Still optionally further, in the intelligent sound box of the present embodiment, locating module 12 is specifically used for：

Time difference t0 according to each group signal receiving module to the first voice signal of reception, by each group signal receiving module pair In two signal receiving modules receive the first voice signal carry out registration process in time；

Calculate correlation of each group signal receiving module to the first voice signal after corresponding two registration process；

Each group signal receiving module is superimposed to corresponding correlation, obtains overall relevancy；

Obtain the target direction that candidate direction θ corresponding to target sound source when overall relevancy takes maximum is target sound source.

Still optionally further, in the intelligent sound box of the present embodiment, locating module 12 is specifically used for each signal receiving module Received to the first delay of speech signals time difference t0 first received in two the first voice signals of reception, or by each signal Module is to the first voice signal pre-set time difference t0 for receiving after in two the first voice signals of reception, to cause two One voice signal aligns in time.

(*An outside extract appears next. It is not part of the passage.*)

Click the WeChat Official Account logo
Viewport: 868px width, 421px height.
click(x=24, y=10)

Still optionally further, as shown in fig. 6, the intelligent sound box of the present embodiment also includes：

Determining module 14 is used to determine to need to gather the voice signal that target sound source is sent.

Still optionally further, in the intelligent sound box of the present embodiment, determining module 14 is specifically used for：

Obtain default the first voice signal for waking up word of carrying that target sound source is sent；

Default wake-up word is extracted from the first voice signal；

Extract the vocal print feature of the first voice signal；

According to the corresponding relation of the vocal print feature of pre-stored default wake-up word and target sound source, judge it is default wake up word with Whether the vocal print feature of the first voice signal matches；

If matching, it is determined that needing to gather the voice signal that target sound source is sent.

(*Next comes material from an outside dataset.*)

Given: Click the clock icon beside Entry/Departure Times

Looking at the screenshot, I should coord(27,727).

Accordingly, when it is determined that needing the voice signal that collection target sound source is sent, trigger signal obtains determining module 14 At least two groups of signal receiving modules preset wake-up word to receiving the carrying that target sound source is sent on the acquisition intelligent sound box of module 10 First voice signal.

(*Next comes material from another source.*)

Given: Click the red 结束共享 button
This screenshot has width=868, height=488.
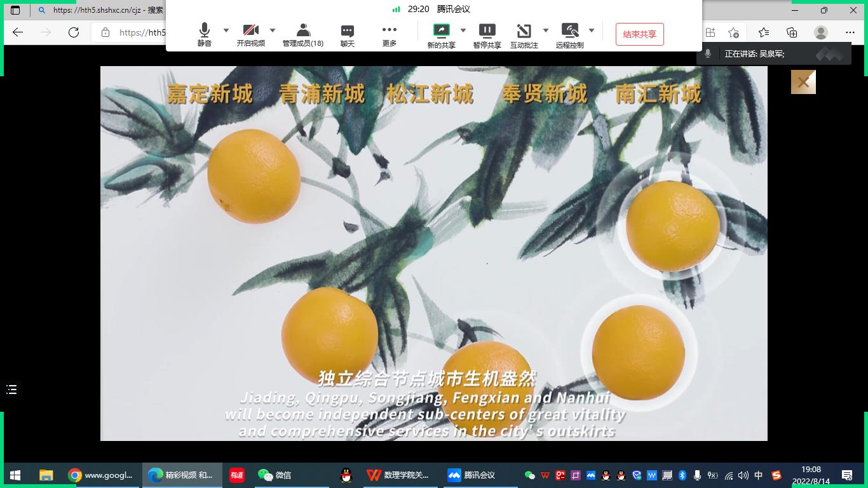Looking at the screenshot, I should (639, 34).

Receiving module 15 is used to receive default the second language for waking up word of carrying that user speech corresponding to target sound source inputs Sound signal；

Default wake-up word is extracted in the second voice signal that extraction module 16 is used to receive from receiving module 15；

Extraction module 16 is additionally operable to extract the vocal print feature for the second voice signal that receiving module 15 receives, as target sound The vocal print feature in source；

Establish the vocal print spy that module 17 is used for the default wake-up word and target sound source for establishing and storing the extraction of extraction module 16 The corresponding relation of sign.

Accordingly, determining module 14 is used for according to the pre-stored default wake-up word and target sound source for establishing the foundation of module 17 Vocal print feature corresponding relation, judge default to wake up whether word matches with the vocal print feature of the first voice signal.

Fig. 7 is the structure chart of the intelligent sound box embodiment three of the present invention.As shown in fig. 7, the intelligent sound box of the present embodiment, bag Include multiple microphone (not shown)s for receiving and transmitting signal.For example, multiple microphones of the intelligent sound box can uniformly divide For cloth on the housing of intelligent sound box, multiple microphones are used for the voice Query for receiving user, are additionally operable to the voice based on user Query reports feedback information to user.The intelligent sound box of the present embodiment also includes：One or more processors 30, and storage Device 40, memory 40 be used for store one or more programs, when the one or more programs stored in memory 40 by one or Multiple processors 30 are performed so that one or more processors 30 are realized such as the intelligent sound box of figure 1 above-embodiment illustrated in fig. 4 Sound localization method.In embodiment illustrated in fig. 7 exemplified by including multiple processors 30.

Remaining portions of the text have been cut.